Un rapport publié en 2013 par la commission des affaires européennes, présenté par Mme Catherine Morin-Desailly 23 ( * ) a posé la question de la nécessité d'une gouvernance européenne de ce monde qui est dominé par de grands acteurs privés non européens.

Appelant à une prise de conscience politique, il a exploré la possibilité et les modalités d'une régulation publique, au niveau européen, de la révolution numérique, « levier de croissance mais aussi enjeu de civilisation pour l'Union européenne », et avancé trente propositions pour que l'Union européenne ne devienne pas une « colonie du monde numérique ».

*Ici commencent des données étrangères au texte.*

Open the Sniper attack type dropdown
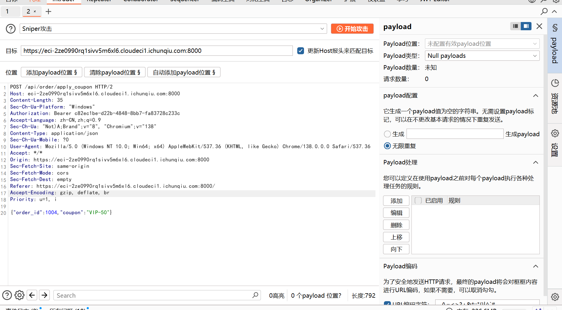Screen dimensions: 562x310 tap(173, 29)
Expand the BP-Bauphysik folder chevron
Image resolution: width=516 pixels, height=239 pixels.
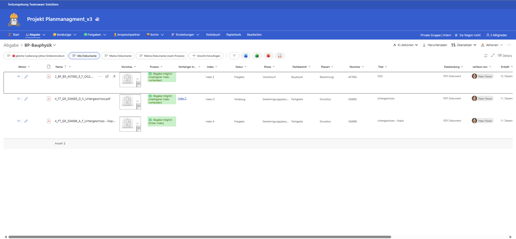pyautogui.click(x=55, y=45)
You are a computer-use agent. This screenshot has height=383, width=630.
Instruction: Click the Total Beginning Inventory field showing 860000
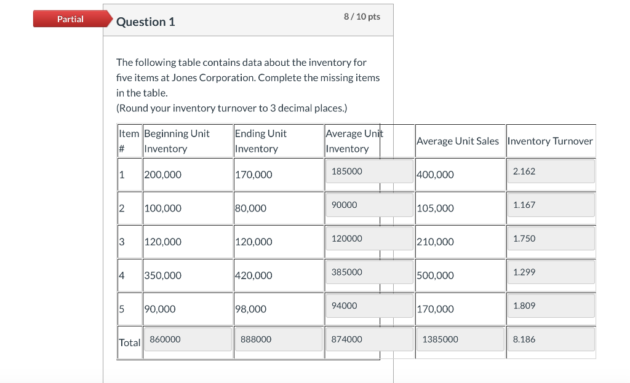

• Il a souhaité en 2014 que l'Europe soutienne la démocratisation de la gouvernance de l'internet en s'appuyant sur une ambition politique et industrielle européenne

Le rapport d'information, également présenté par Mme Catherine Morin-Desailly, mais au nom de la mission commune d'information sur la gouvernance mondiale de l'internet 24 ( * ) , a dénoncé la surveillance de masse exercée en ligne qui fait d'internet un instrument de puissance qui échappe à l'Europe et un support d'un monde d'hypersurveillance et de vulnérabilité.

Il formulé un ensemble de proposition au soutien de la mise en place d'une gouvernance de l'Internet afin de promouvoir un avenir d'Internet conforme aux valeurs démocratiques et aux droits et libertés fondamentaux.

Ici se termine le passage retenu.